Clouded leopards, a rarely seen wild animal living throughout the forests of Southeast Asia, have recently been caught on camera strolling through the bushes of the Tongbiguan Nature Reserve in southwest China's Yunnan Province.
The images of the clouded leopards, one of the world's most secretive wild cats, were catalogued by local conservationists when they were selecting recorded footage from the infrared cameras placed across the nature reserve for an environmental initiative jointly launched by China Central Television (CCTV) and the National Forestry and Grassland Administration.
Known as "A Peek Into the Wild", the initiative aims to raise public awareness of environmental protection projects in China through airing short TV episodes featuring video of wild animals and well preserved ecosystems on the state broadcaster CCTV.
As a result of combing through the footage, conservationists were pleasantly surprised to get images of three clouded leopards roaming as a group, a rare scene for the solitary cat.

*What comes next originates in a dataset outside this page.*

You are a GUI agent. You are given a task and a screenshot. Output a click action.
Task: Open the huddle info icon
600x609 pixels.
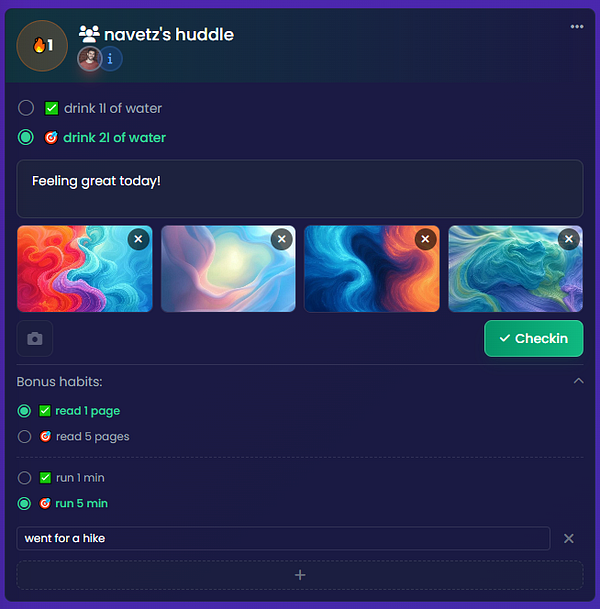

"Clouded leopards are a first class national protected animal. Apart from spotting three of them under one camera when sorting out images and videos, we found that four infrared cameras at different altitudes also captured images of clouded leopards between last December and January of this year. These materials would greatly help us study the distribution, habits and population status of clouded leopards in the reserve," said Yu Xuanwen, director of a substation of the Tongbiguan Nature Reserve Management Bureau.
Clouded leopards are a medium-sized wild cat with short but strong limbs and enormous paws to help it grip onto tree branches. The animal features a thick and long tail that measures about the same length as its body, and dusky-grey blotches yielding the clouded patterns all over its fur.
Clouded leopards can be found all over Southeast Asia, with only a few living in southern China, and they are often active at night.